1 Eylül 2009 Salı

gecikmenin nedenleri

Bugüne kadar oynadığı ciddi maçlar içinde Galatasaray’ın ritmini en zor bulduğu maçtı. Galibiyeti uzun uzadıya anlatmak yersiz. Galatasaray iyi hücum eden bir takım. Elano, Baros ve Keita ile yapamıyorsa, Kewell, Nonda ve Aydın ile yapıyor. Mesele Galatasaray’ın bu ritmi yakalamakta neden 70 dakika beklediğidir Ankaraspor maçının ardından.

Biz de bunu madde madde değerlendirelim:

- Rakibin durumu: Olaya konsantre olabilmek için hiçbir geçerli sebebi kalmayan Ankaraspor topçusunun ruh hali, ister istemez maça da yansıdı. Ankaraspor ve geleceği konusuna yazı sonunda değineceğiz ama asla kınamadığım şekilde, maçtan kopuktu Ankarasporlular. Bu da maçın gazını kaçırdı, ister istemez.

- Ayhansızlık: Sami Yen Kapalı’sında her futbolcunun olduğu gibi, Ayhan’ın da uslanmaz muhalifleri var. Tek tük de olsa asla mana veremediğim homurtu sahipleri başta, herkese sesleniyorum. Bu adam, Galatasaray orta sahasının ve bir adım ötesinde Rijkaard’ın sisteminin çimentosu. Oyunun da kalbi.

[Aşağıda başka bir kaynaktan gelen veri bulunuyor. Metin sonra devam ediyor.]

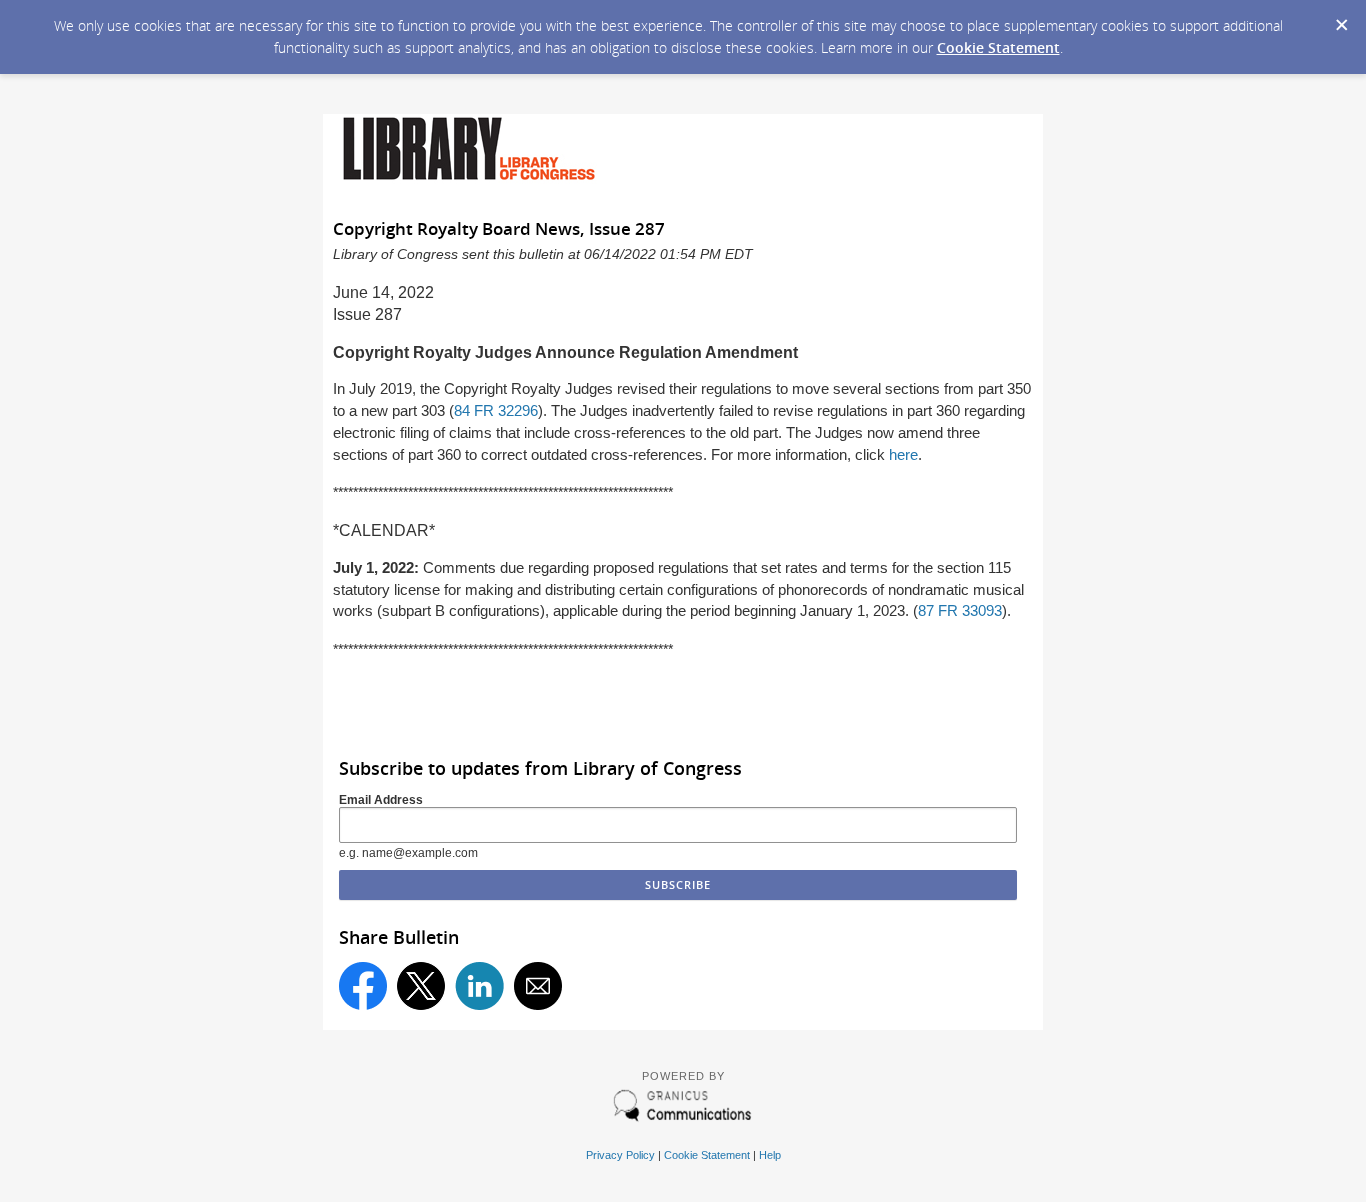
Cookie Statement (998, 47)
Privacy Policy (620, 1155)
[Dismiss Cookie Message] (1341, 19)
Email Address (381, 800)
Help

Yerine Mehmet Topal ile başladı teknik ekip. Mehmet, Ayhan kadar etkin top kullanan bir adam değil. Dolayısıyla hücum organizyonları önceki maçlar kadar etkili değildi. Burada sorulması gereken, neden Barış’ın oynatılmadığı olabilir. Forma dağıtımında adaletinden şimdiye kadar şüphe duymadığım Rijkaard onu kulübede tuttuysa, Barış’ın da ekstra yapması gereken hususlar var demektir. Yine Ayhan yerine düşünülebilecek bir diğer adam, 45 dakikalığına da olsa Kewell olabilir. Özetle, Topal ya da M.Sarp’ın göbekteki partneri, Ayhan’ın yokluğunda top yapabilen, takımı öne çıkarabilen biri olmalı.

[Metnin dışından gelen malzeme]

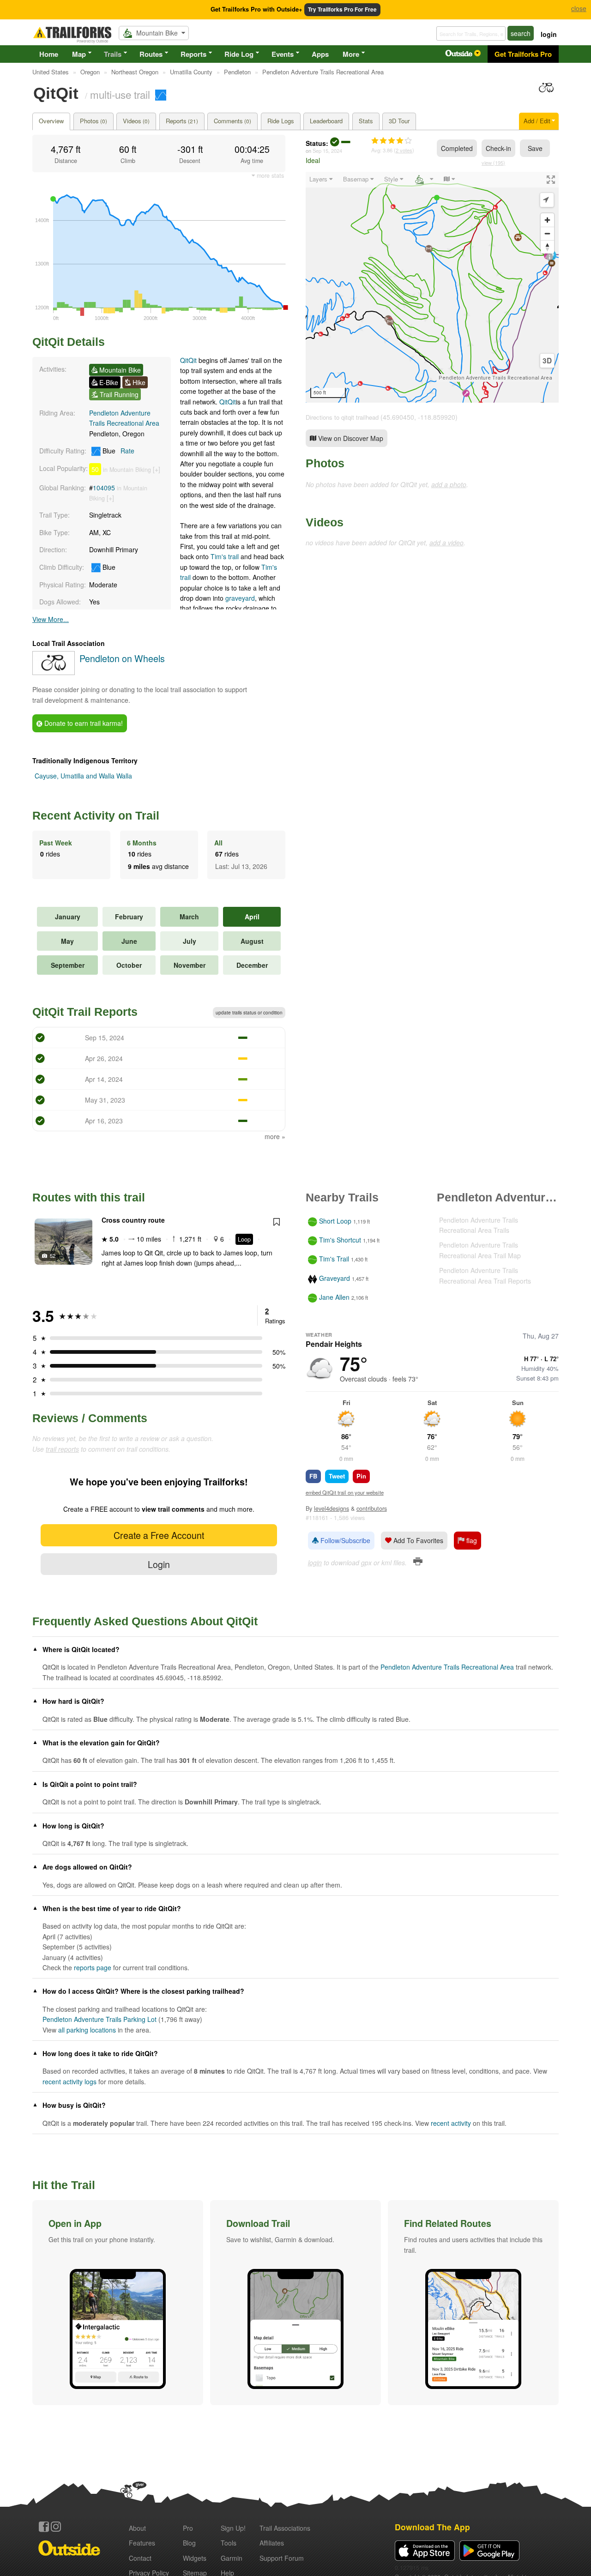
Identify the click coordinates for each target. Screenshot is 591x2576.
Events (282, 54)
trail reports (62, 1449)
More (351, 54)
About (137, 2528)
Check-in (498, 148)
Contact (140, 2558)
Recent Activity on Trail (95, 815)
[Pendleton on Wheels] (546, 92)
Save (535, 148)
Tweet (337, 1476)
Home (48, 54)
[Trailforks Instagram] (56, 2526)
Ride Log (238, 54)
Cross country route (133, 1220)
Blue (117, 450)
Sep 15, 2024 (327, 150)
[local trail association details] (53, 672)
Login (159, 1564)
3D (547, 361)
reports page (92, 1967)
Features (142, 2542)
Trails (112, 54)
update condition (249, 1012)
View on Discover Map (349, 438)
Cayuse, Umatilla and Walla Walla (83, 775)
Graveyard (334, 1278)
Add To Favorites (417, 1540)
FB (313, 1476)
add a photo (448, 484)
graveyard (240, 598)
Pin (361, 1476)
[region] (432, 287)
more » (275, 1136)
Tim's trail (225, 556)
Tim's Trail (334, 1259)
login (549, 34)
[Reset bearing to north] (547, 246)
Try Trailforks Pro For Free (342, 9)
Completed (457, 148)
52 (52, 1255)
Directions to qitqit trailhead (342, 417)
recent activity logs (69, 2081)
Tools (228, 2542)
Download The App (432, 2527)
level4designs (331, 1508)
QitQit (189, 360)
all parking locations (87, 2029)
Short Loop (335, 1220)
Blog (189, 2542)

- Beklerin hücum etkisizliği: Deplasman psikolojisi mi, taktiksel seçim mi bilinmez; Galatasaray’ın hücum planında önemli rolleri olan bekler; Sabri ve Hakan Balta, ilk 45 dakika rakip yarı alanı hiç zorlamadılar. Ne diyoruz, son 20 dakika ritmini yakaladı Galatasaray. Bakınız, her hücumda bekler de aktif rol alıyorlar. Galatasaray’ın hücum bölgesinde nüfusunu ve doğru orantılı olarak etkinliğini artırması, kesinlikle beklerinin hücuma desteğinden geçiyor.

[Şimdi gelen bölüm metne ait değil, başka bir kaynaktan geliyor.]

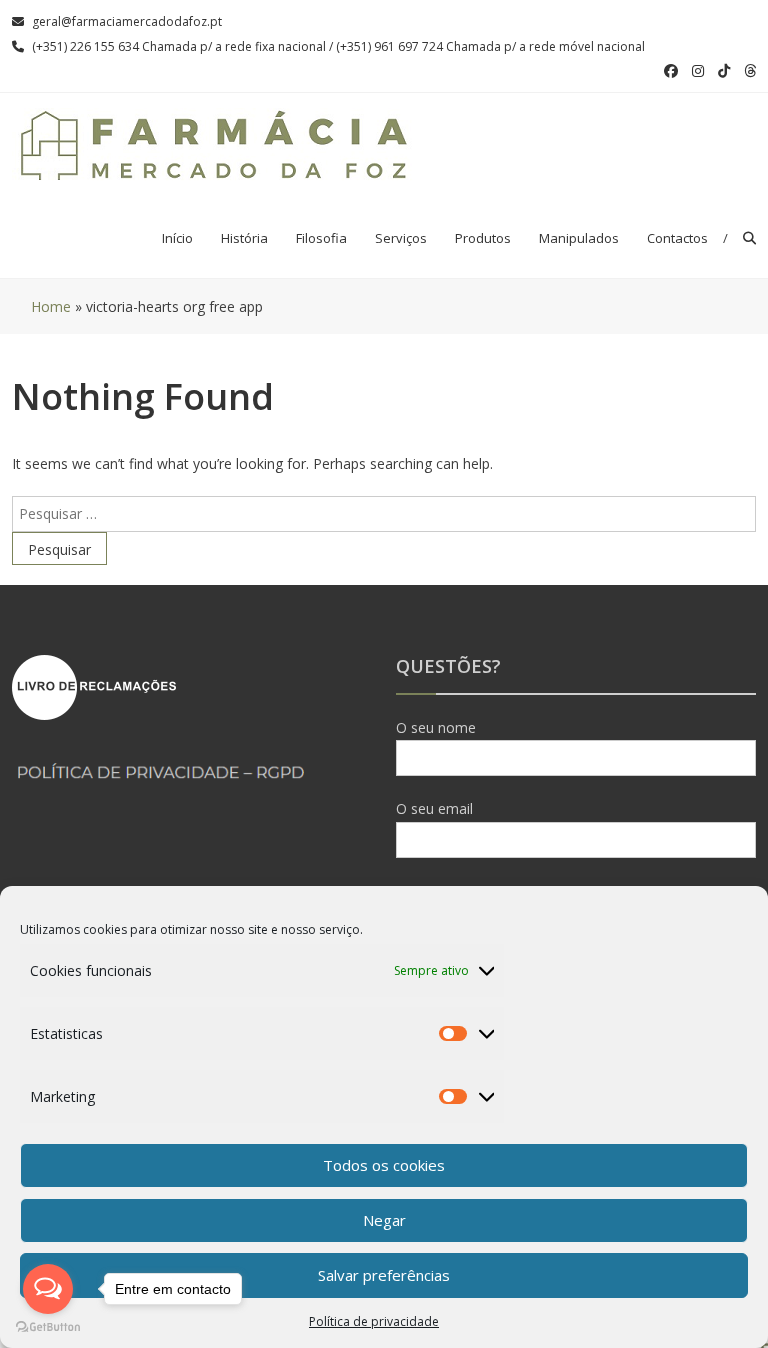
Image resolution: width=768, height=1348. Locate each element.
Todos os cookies (384, 1165)
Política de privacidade (374, 1321)
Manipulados (579, 238)
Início (177, 238)
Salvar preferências (384, 1275)
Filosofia (321, 238)
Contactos (677, 238)
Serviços (401, 238)
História (244, 238)
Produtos (483, 238)
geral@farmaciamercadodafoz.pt (127, 21)
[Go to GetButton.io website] (48, 1327)
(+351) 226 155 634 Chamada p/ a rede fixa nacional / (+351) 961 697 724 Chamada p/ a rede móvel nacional (338, 46)
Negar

- Milan Baros’un akıllara ziyan savrukluğu: Oyundan çıktığı ana kadar, neredeyse ayağına aldığı tüm topları ezdi Baros. Toplu driplinglerinde ayağına doladı topu, al-verlerde kaybetti, koşularının sonunda aldığı toplarla beraber sefilleri oynadı. Ve aksi gibi yerine giren Nonda da tam aksine, gayet ne yaptığını bilir modda idi. Güncel halleriyle bakacak olursak, Nonda 11’e yaklaşıyor gibi. Belki bu geçiş dönemi, Baros’un da Hollandalıların sistemleriyle olan hukukunu gözden geçirme fırsatı olur. Bu verimsizliğiyle Baros’ta ısrar etmek yıpratıcı olabilir.

- Elano&Arda: Olumsuz maddeler arasında yer alsa da, bu bir eleştiri ya da olumsuzluk değil, yalnızca bir durum tespiti. Elano ve Arda’nın beraber oynamaya, birbirlerini tanımaya ihtiyaçları var. Hatta Keita’yı da katalım bu ekibe, 3’lü olarak aşinalıkları arttıkça randımanın da artacağını düşünüyorum.

Ötesinde Aydın, Nonda, Mustafa Sarp gibi oyunculardaki gelişim, izlenmeye ve takdir edilmeye değer. Galatasaray kulübesini bir kez daha kutluyorum.

Gelelim Ankaraspor meselesine. Kimse kızmasın, Kayseri-Erciyes, Gençler-Hacettepe hadiselerinden sonra, kim ne yapsa yeridir. Bu saydığım operasyonlar karşısında birileri dik dursalardı, Gökçek ailesi ve Ankara Büyükşehir Belediyesi çekilmeden Ankarasporlular Ankaragücü’nü ele geçiremezler, hatta buna yanaşamazlardı bile. Efendim takımın yarısı yarın Ankaragücü’ne gidiyormuş, hayırlı olsun. Boşa kafa yormayın, çene tüketmeyin; ne ceza, ne uyarı, mis gibi biter bu operasyon.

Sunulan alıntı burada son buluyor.